A cross-sectional study included oncology patients of reproductive age from an academic hospital was conducted. Patients' characteristics, cancer type, treatment modalities and assessment of oncofertility support data were collected and examined to assess oncofertility support and potentially influencing factors.
Our study included 135 patients (39.3% males and 60.7% females). Although 66.7% believed they were fertile at the time of diagnosis, and more than half planned to have children in the future, Unfortunately, only 37.8% have received fertility counseling, and only 17% have seen a fertility specialist. In male patients, the most common FP method was sperm cryopreservation (6.7%), while the majority of both genders (87.4%) did not use any FP method. Two-thirds of the patients are knowledgeable about TRI and FP methods. About half of the female patients (57.3%) were advised about the possibility of post-treatment amenorrhea while only 8.1% of the whole cohort received psychological support.
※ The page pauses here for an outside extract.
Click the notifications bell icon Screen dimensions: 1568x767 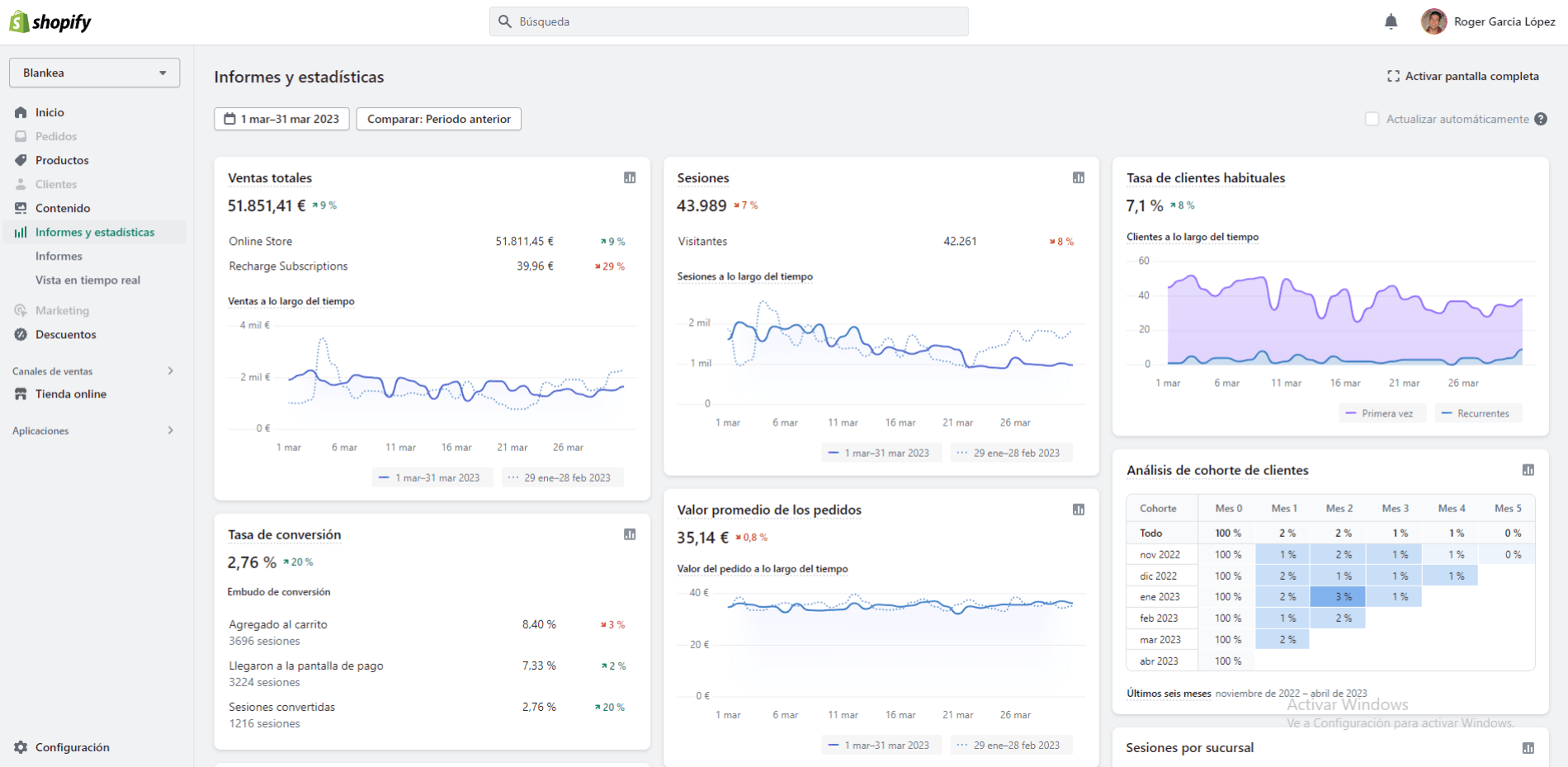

Despite patients' satisfactory knowledge of TRI and FP, oncologists infrequently referred their patients to a specialized fertility service. More than half of our patients expressed a desire to have children in the future, but this desire was impeded by limited oncofertility care and FP procedures. Several factors influenced the knowledge of TRI, fertility counseling and FP. It is critical to incorporate oncofertility into management planning as it has a significant impact on patients' quality of life.